This chapter introduces wireless sensor networks, what are they as well as what types and applications exist. If you have previously worked with wireless sensor networks and know about their possible application areas, you may want to skip this chapter.

Wireless sensor network (WSN) is a collective term to specify a rather independent set of tiny computers with the main target of sensing some physical property of their environment such as vibration, humidity, or temperature. They consist of a few to thousands of sensor nodes, often also referred to as nodes or sensors, which are connected to each other via wireless communications. Typically, there is also at least one special node, called the sink or the base station, which connects the sensor network to the outside world. Figure 1.1 provides a general example of a sensor network.

There are several assumptions or general properties of WSNs, which make them different from other types of wireless networks.

The resources of individual sensor nodes are highly limited. In order to cover large areas for monitoring, the individual sensor nodes need to be cheap. In order to be cheap, their components need to be cheap. Thus, the absolute minimum is installed and used on sensor nodes so their hardware resembles more of a PC from the 1980s than a modern device. All the properties and limitations of sensor networks come from this minimal hardware design. For example, this is the reason why not each of the sensor nodes can be equipped with a GPS receiver and a GPRS antenna for communication, but instead only one node can usually afford it (the sink/base station).

The wireless links are spontaneous and not planned. Different from other wireless networks, such as Wi-Fi hotspots, WSNs are not carefully planned to perfectly communicate and enable specific service quality levels. Instead, the assumption is that each of them tries to detect its brothers and sisters, and to exchange some minimally required data with them.

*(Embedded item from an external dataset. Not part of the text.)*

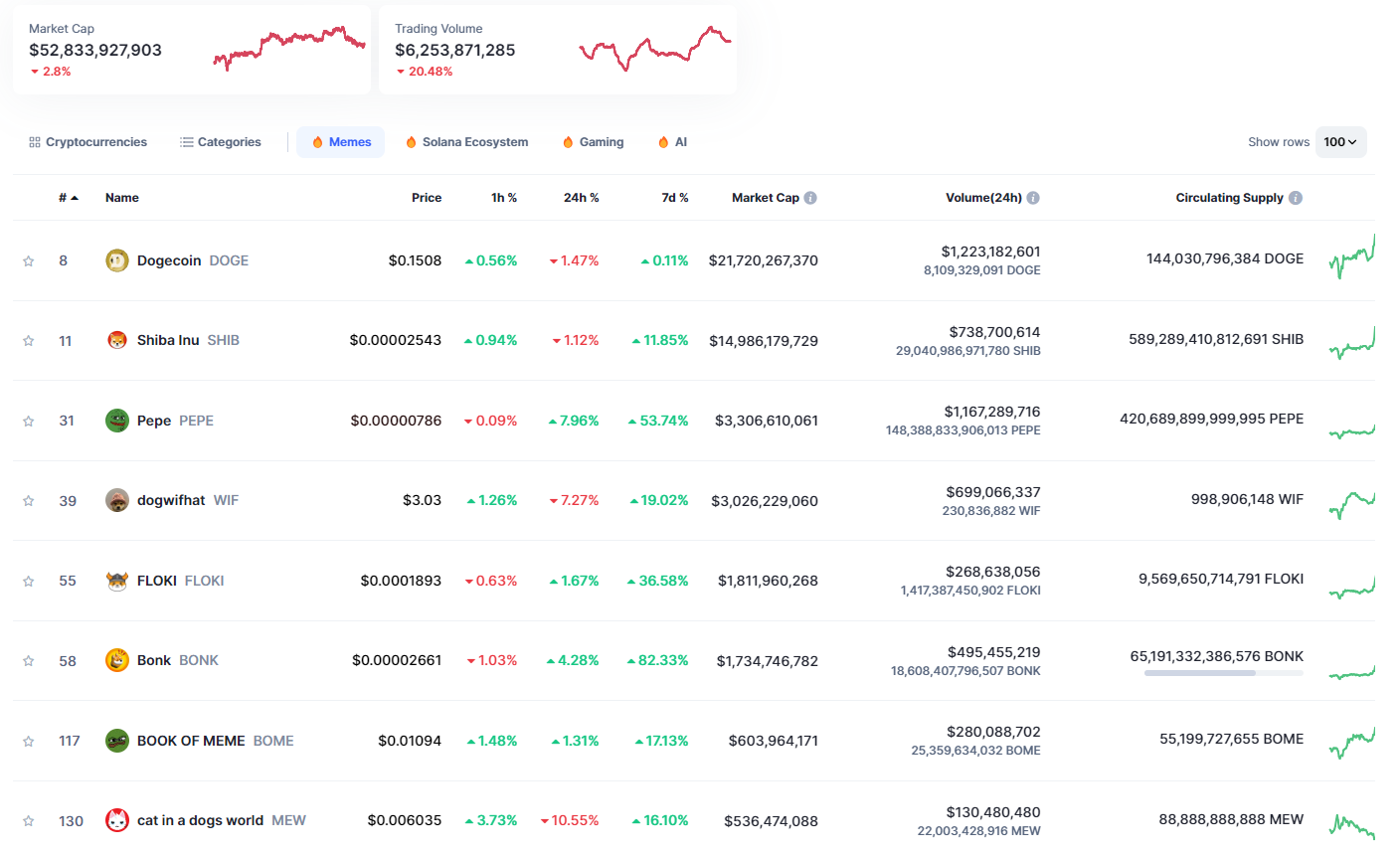Click the Pepe frog coin icon
The width and height of the screenshot is (1400, 855).
[117, 421]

Thus, WSNs are deployed (installed) quickly and without much knowledge of the environment. Existing experience with real WSNs and some theoretical foundations help installing more robust and self-sustainable networks than simply spreading them around the environment. However, the original dream of throwing sensor nodes out of an airplane to monitor thousands of square kilometers remains a dream.

The sensor network senses some phenomenon and needs to transfer the data to an external user. There is always something to sense out there: humidity, temperature, vibration, acceleration, sun radiation, rain, chemical substances, and many others. The main target of a sensor network is to sense some phenomenon and to transfer the gathered information to the interested user, typically an application residing somewhere outside the monitored area. The limited resources on the sensor nodes do not allow them to process the information extensively locally.

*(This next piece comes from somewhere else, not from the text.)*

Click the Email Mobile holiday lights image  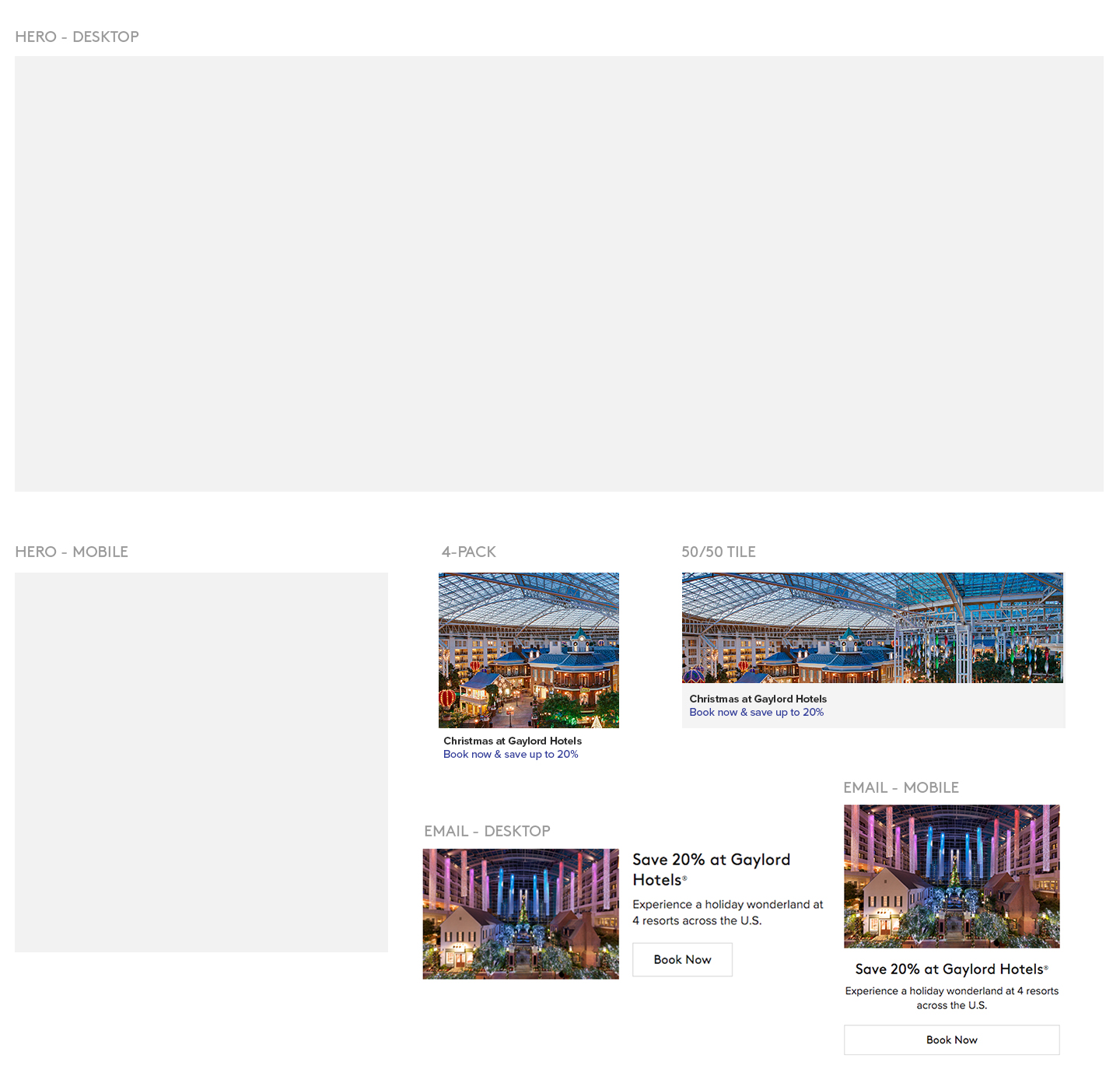951,876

Vineyard monitoring is one of the most classical examples of sensor network monitoring. The goal is to reduce water irrigation and to predict or discover vine sicknesses as soon as possible. This not only minimizes costs of growing the vines through less water usage, but also enables organic growing with low usage of pesticides. Sensors used include air temperature, air humidity, solar radiation, air pressure, soil moisture, leaf moisture, ultraviolet radiation, pluviometer (rain sensor), and anemometer (wind sensor). The sensors are typically spread over a large area of the vineyard and deliver their information to an external database, in which the information is processed by special environmental models. The results are shown to the scientist or to the vineyard farmer and can be automatically connected to the irrigation system. Figure 1.2 shows a typical vine sensor node installed in a vineyard in Slovakia from SmartVineyard Solutions,¹ a Hungarian spin-off company.

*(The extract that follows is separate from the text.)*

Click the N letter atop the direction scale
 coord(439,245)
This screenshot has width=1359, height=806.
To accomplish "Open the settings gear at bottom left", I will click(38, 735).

A similar sensor network scenario is used for many other agricultural applications, often called precision agriculture. Examples are potato monitoring in Egypt [1], crop monitoring in Malawi [2], or a solution for vegetable monitoring on an organic farm in South Spain [3]. All of these systems have one problem in common: the foliage which develops over time. When the systems are first installed, the fields are almost empty or plants are small. However, as the crops grow, their foliage starts interfering with the system's work, particularly with its communications and sensors. Another common problem is that by harvesting time, the sensor nodes are well covered and hidden in the crops so their recovery is challenging. If unrecovered, they will most likely be damaged by the harvesting machines.

Bridge monitoring is a similar application in which the structural integrity of a bridge is monitored. Again, the space is limited, even if communication quality is better because of the outdoor, free-space environment. However, accessibility remains extremely limited.

There are two famous examples of bridges being monitored by sensor networks. The first example is tragic. On August 1, 2007, a bridge spanning the Mississippi river in Minneapolis collapsed suddenly under the weight of the rush hour traffic, killing 13 people and injuring another 145. The bridge was rebuilt shortly thereafter, this time equipped with hundreds of sensors to monitor its health and give early warnings.

The second example is more positive and presents the six-lane Charilaos Trikoupis bridge in Greece, which spans the Gulf of Corinth (Figure 1.3). It opened in 2003, with a monitoring system of more than 300 sensor nodes equipped with 3D accelerometers, tilt meters, tensiomag sensors, and many others. Shortly after opening, the sensor network signaled abnormal vibration of the construction's cables, which forced the engineers to install additional weights for stabilization. Since then the bridge has not had any further problems.

Fire detection is crucial to save life and prevent damages. Sensor networks can be efficiently employed to detect fires early and send an alarm with the fire's exact position to fire brigades. This idea has been used worldwide in countries such as Spain, Greece, Australia, and Turkey. The main challenge with this application is the sensor node hardware itself and its resistance to high temperatures. It is quite inefficient...